Fish <- read.csv("Lesson6.csv")
マアジ,マサバの体長データを母集団として扱った場合、
下のRチャンク内にマアジとマサバの体長分布を比較しやすいようにX軸幅・階級幅を揃えたヒストグラムを作成し、左右に並べて表示する命令文を記述せよ。
hist(Fish$masaba,breaks=seq(0,50,2), xlab="Body Length(cm)",main="masaba Body length(n=181)")
hist(Fish$maaji,breaks=seq(0,50,2),xlab="Body Length(cm)",main="maaji Body length(n=181)")
算術平均を計算・表示する命令文をこの下のRチャンク内に記述せよ。
cat("masaba算術平均=",mean(Fish$masaba))
## masaba算術平均= 27.27845
cat(",maaji算術平均=",mean(Fish$maaji))
## ,maaji算術平均= 20.56409
中央平均を計算・表示する命令文をこの下のRチャンク内に記述せよ。
cat("masaba中央平均=",mean(Fish$masaba, trim=0.25))
## masaba中央平均= 27.06813
cat(",maaji中央平均=",mean(Fish$maaji, trim=0.25))
## ,maaji中央平均= 20.51319
母標準偏差を計算・表示するする命令文をこの下のRチャンク内に記述せよ。
N<- length(Fish$masaba)
N<- length(Fish$maaji)
freedom<- N -1
seldom<- N -1
msd<- sqrt((freedom/N)*var(Fish$masaba))
msd2<- sqrt((seldom/N)*var(Fish$maaji))
cat("masaba母標準偏差=",round(msd,1))
## masaba母標準偏差= 7.5
cat(", maaji母標準偏差=",round(msd2,1))
## , maaji母標準偏差= 4.3
変動係数(母標準偏差/平均値)を計算・表示する命令文をこの下のRチャンク内に記述せよ。

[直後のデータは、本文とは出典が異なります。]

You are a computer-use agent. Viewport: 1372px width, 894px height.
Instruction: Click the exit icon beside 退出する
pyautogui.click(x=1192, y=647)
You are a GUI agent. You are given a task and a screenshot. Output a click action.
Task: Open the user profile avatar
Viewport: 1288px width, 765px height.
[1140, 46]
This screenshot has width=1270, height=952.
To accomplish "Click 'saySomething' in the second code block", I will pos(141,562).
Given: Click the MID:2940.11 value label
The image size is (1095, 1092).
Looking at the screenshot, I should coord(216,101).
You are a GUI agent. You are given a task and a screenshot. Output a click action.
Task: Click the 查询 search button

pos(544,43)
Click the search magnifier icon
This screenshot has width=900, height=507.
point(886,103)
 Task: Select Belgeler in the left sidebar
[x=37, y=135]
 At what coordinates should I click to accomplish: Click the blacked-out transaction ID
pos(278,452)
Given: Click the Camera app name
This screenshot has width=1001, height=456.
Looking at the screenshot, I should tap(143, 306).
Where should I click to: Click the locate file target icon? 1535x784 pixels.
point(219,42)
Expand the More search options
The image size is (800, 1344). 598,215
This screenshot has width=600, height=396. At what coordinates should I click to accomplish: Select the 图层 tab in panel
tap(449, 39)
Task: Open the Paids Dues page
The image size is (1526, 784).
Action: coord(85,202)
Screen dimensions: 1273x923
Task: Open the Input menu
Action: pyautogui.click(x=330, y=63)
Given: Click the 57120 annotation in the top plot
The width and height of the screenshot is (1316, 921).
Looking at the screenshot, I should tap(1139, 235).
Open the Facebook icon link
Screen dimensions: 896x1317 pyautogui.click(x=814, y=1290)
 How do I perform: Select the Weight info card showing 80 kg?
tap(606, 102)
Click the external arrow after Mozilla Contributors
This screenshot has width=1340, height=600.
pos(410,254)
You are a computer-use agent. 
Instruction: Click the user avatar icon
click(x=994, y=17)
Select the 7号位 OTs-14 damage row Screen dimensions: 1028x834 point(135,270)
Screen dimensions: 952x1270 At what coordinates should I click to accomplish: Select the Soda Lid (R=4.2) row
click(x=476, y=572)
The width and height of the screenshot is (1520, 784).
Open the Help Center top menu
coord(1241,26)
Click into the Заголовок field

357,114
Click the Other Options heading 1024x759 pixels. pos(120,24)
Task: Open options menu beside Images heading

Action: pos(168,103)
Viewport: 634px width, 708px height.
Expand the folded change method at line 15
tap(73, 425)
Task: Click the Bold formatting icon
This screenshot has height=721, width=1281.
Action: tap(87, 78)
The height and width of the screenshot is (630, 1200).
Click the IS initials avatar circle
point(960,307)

cat("mssaba変動変数=",mean(Fish$masaba)/round(msd,1))
## mssaba変動変数= 3.637127
cat(",maaji変動変数=",mean(Fish$maaji)/round(msd2,1))
## ,maaji変動変数= 4.782346
ここまでで求めた代表値を用いてマアジとマサバの体長分布について比較・考察せよ。 母標準偏差の値がマアジと比べて、マサバの方が大きく、体長のばらつきが多いことが考察できる。また、変動変数に注目して、マアジの方がマサバよりも変動変数が大きいため、平均値に対して、データのばらつきが多いことが分かり、マサバはヒストグラム上で山の裾が広く、マアジは中央値の付近に平均値が来るが、極端に体長が短かったり、長かったりする個体がいることが分かった。
マサバの体長データについて,30個の無作為抽出を行いベクトルに格納。 その上でマサバの母集団および無作為抽出標本のヒストグラムを、左右に並べて比較できるように(par関数もしくはlayout関数を使用して)描画せよ。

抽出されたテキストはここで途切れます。